Task objective
List, numbered, the lines of the material from the one containing "Identify the location" through the end, skipping blank lines and omitting the pictures.

---- Dataset content

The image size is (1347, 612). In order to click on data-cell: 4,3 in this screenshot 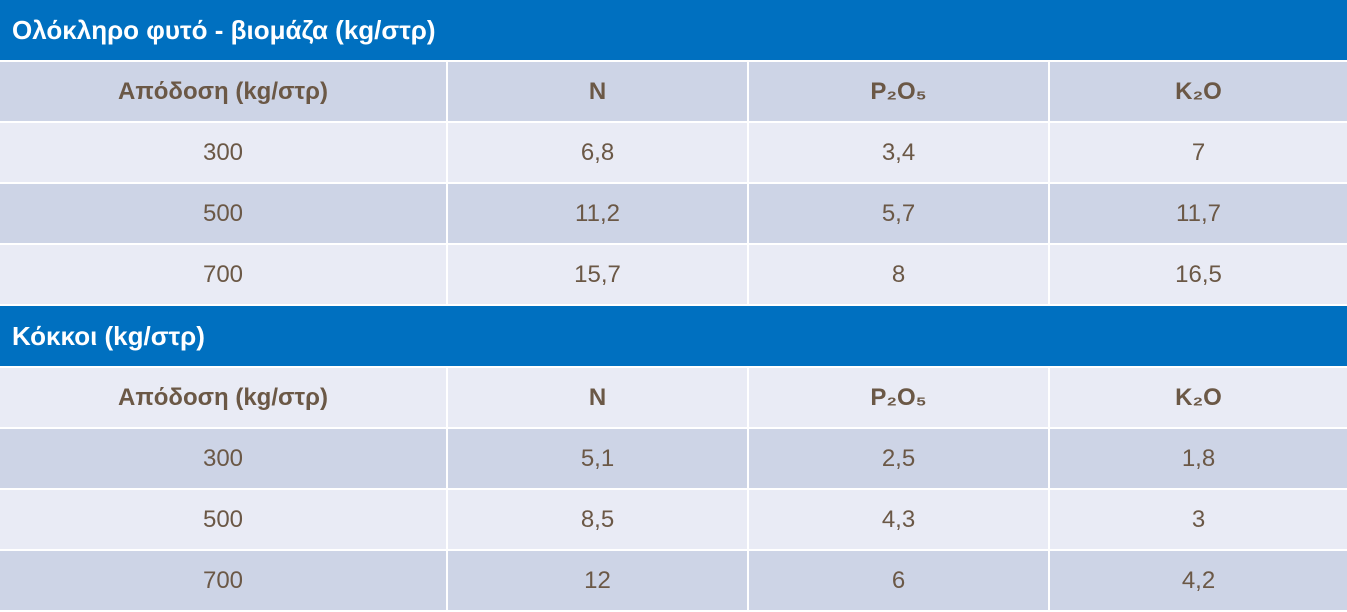, I will do `click(898, 520)`.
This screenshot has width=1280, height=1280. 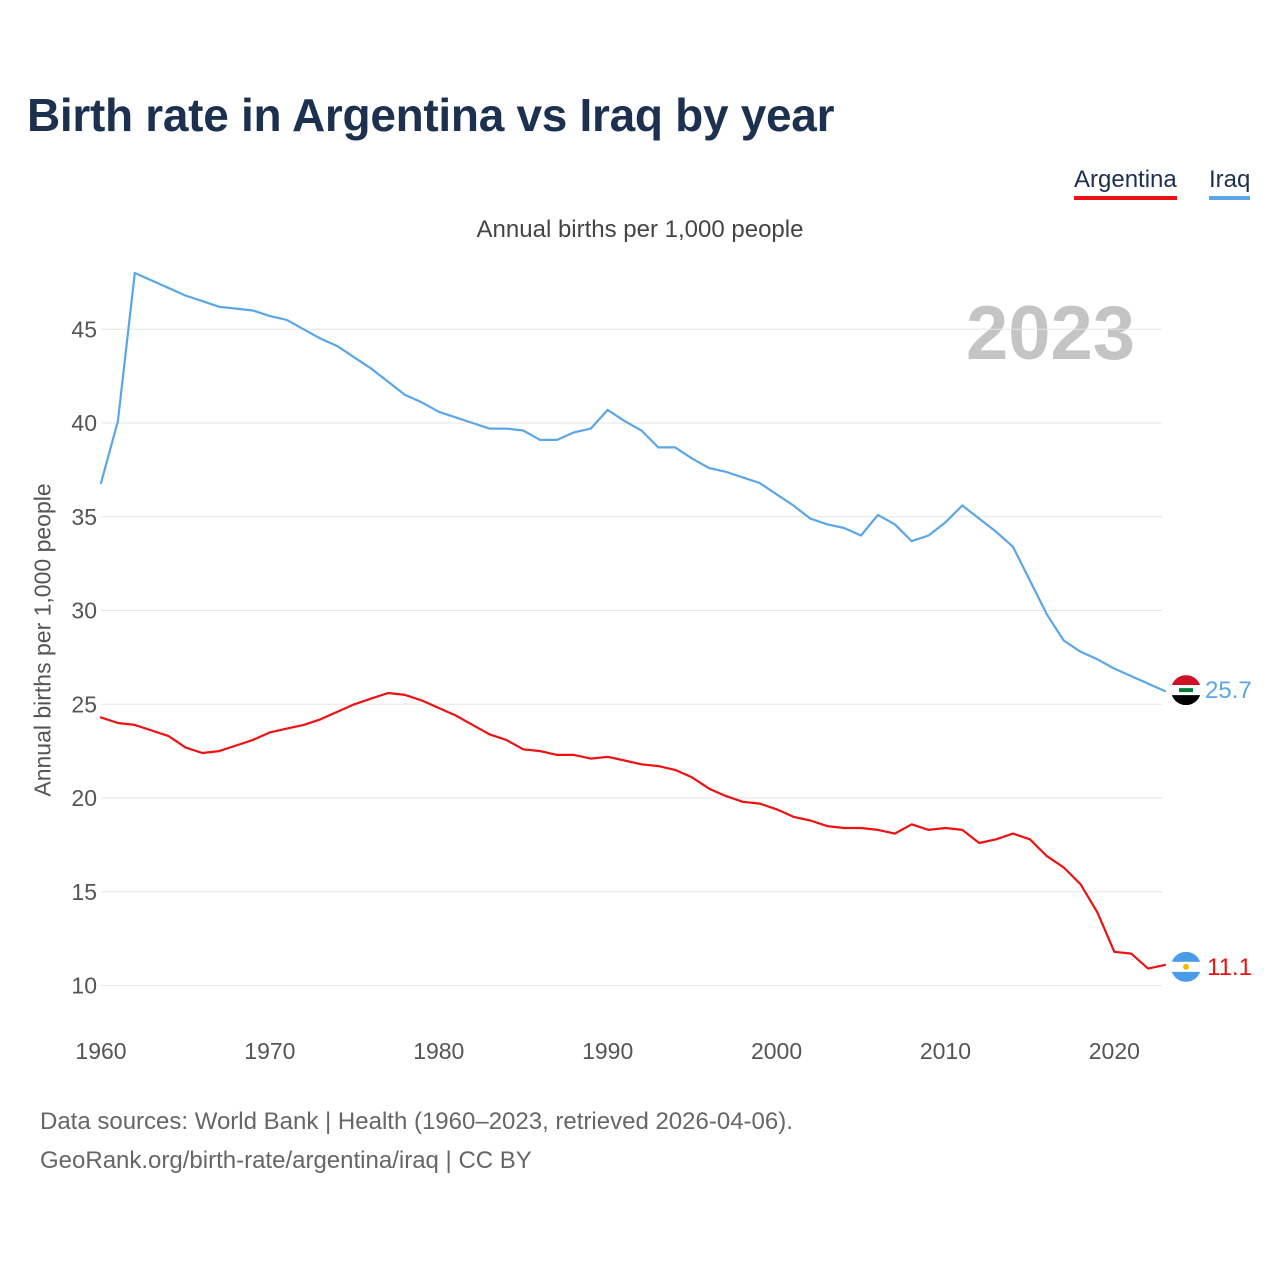 I want to click on x-tick-labels: 1960 1970 1980 1990 2000 2010 2020, so click(x=608, y=1051).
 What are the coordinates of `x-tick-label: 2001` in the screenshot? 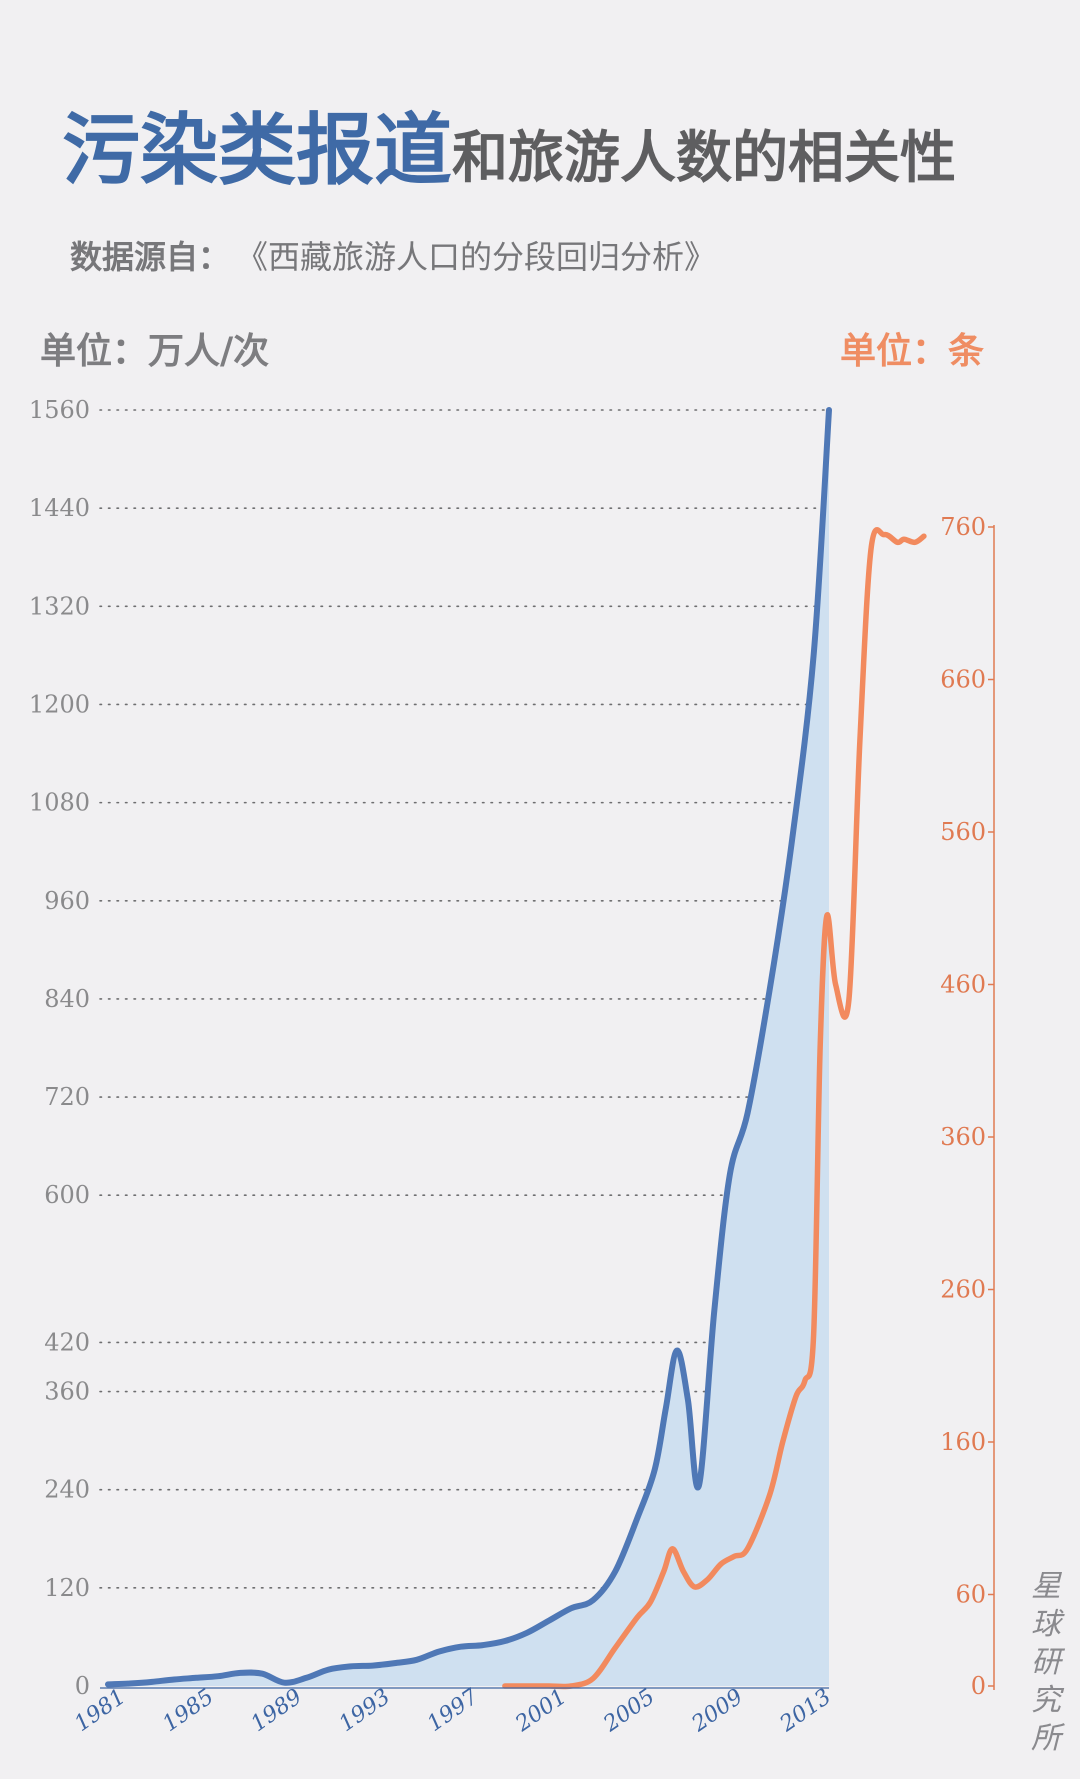 It's located at (540, 1710).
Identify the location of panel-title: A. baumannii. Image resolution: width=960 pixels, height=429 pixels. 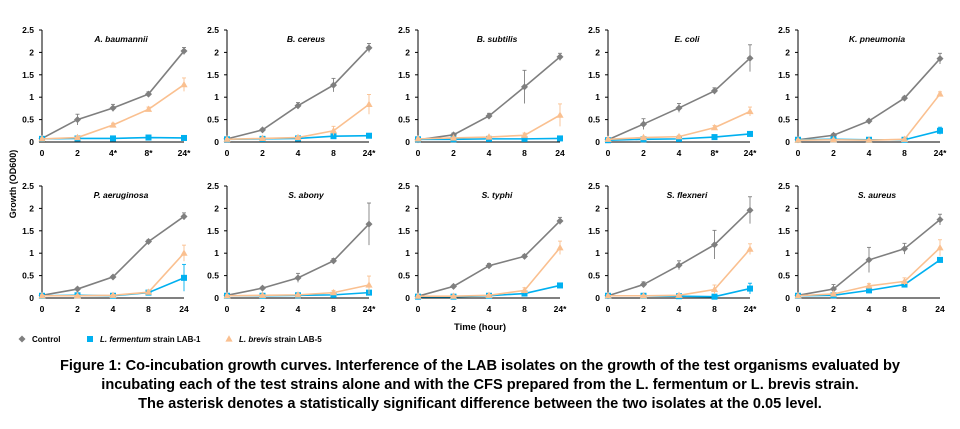
(120, 39).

--------

Written answer
1. Identify the location of panel-title: A. baumannii. Image resolution: width=960 pixels, height=429 pixels. 
2. (120, 39).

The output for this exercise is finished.